The stories we read before and during puberty can shape how we experience the world. Here, we straddle the porous border between the magic of childhood and the materiality of adulthood; ideas can time-travel in both directions, coloring how we plan our future and how we perceive the past. Because of this, middle-grade and young adult fiction series have the greatest power. The sheer length of time we spend with them, far more than with a single novel, is comparable to a formal education. They do not merely inspire and entertain us––they forge dreams, fears, personalities, neuroses. For children with absent parents, they can dictate destinies.

Immersed in what was to me the obviously real universe of the Animorphs, I couldn’t wait to sprout wings to soar to the clouds, gills to explore the deep sea, the agile legs of a wolf to sprint through the woods. But my body was morphing in another way: I was becoming a woman. Hair sprouted in strange places. Pimples erupted on my face. I started to bleed. I was morphing ungracefully, against my will. While the power of suggestion is great, the laws of physics transcend it. There is nothing we can do to stop the passage of time.

My faith in the Animorphs became a source of ridicule. Papi was no longer around to fuel my Fantasia. As I further explored my interest in journalism, I had to conclude that my friends were imaginary. But the impact they had on me was real.

As a little girl, I had been cautious. I thought it was cute to swoon, to cry, to cringe. Animorphs made me want the thrill of being brave––like Rachel, the fiercest and fearless Animorph. She writes: “I like a good fight. The adrenaline spike of battle. The rush. The challenge.”

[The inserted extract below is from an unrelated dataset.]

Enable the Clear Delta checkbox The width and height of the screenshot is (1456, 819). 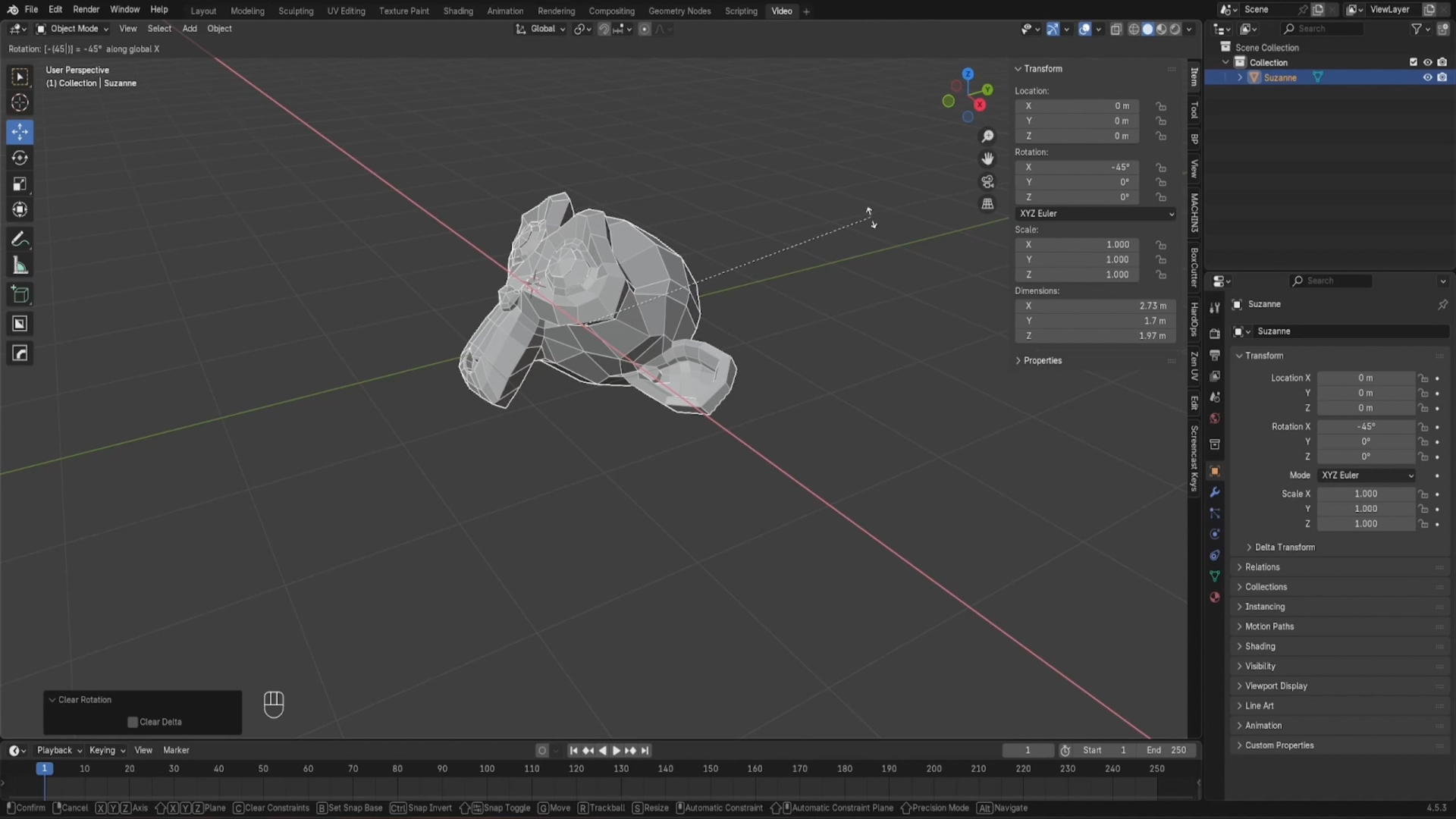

Before the Animorphs, my role models were damsels in distress. Rachel taught me it was better to be the hero. I decided to dedicate my life to bringing down bad guys. I would pursue a career as a journalist: exposing the truth, giving voice to the exploited. Later, I’d try to help my father discover his own truth while reporting for my memoir, Crux.

The ultimate impact of the Animorphs was ironic: a fiction series masked as journalism fueled my investigative instincts. From the first page of the series, truth is a main character. It’s the only thing that can save the world: “I’m writing this all down so more people will know the truth . . . maybe then, somehow, the human race can survive.”

Animorphs taught me I could cope with anything––the absence of my father, the bullying of classmates––by confronting it with curiosity, a weapon with which to mine reality for insights. With that weapon, I could fight real-world villains. Ignorance. Misconceptions. Alternative Facts. They infect our minds like Yeerks. But they can be uprooted. The books taught me I could change the world. It started with changing myself.

In the end, I didn’t need the tadpole-frog to metamorphose. The shapeshifting magic was mine. Although I couldn’t grow gazelle legs to leap in the desert or tentacles to make the ocean churn, I could liberate myself from destructive fictions, and choose what kind of person to become. That is what the best storytelling does: it washes us ashore, revealing to us that we can be free of its power, but only after we have been its captive for so long.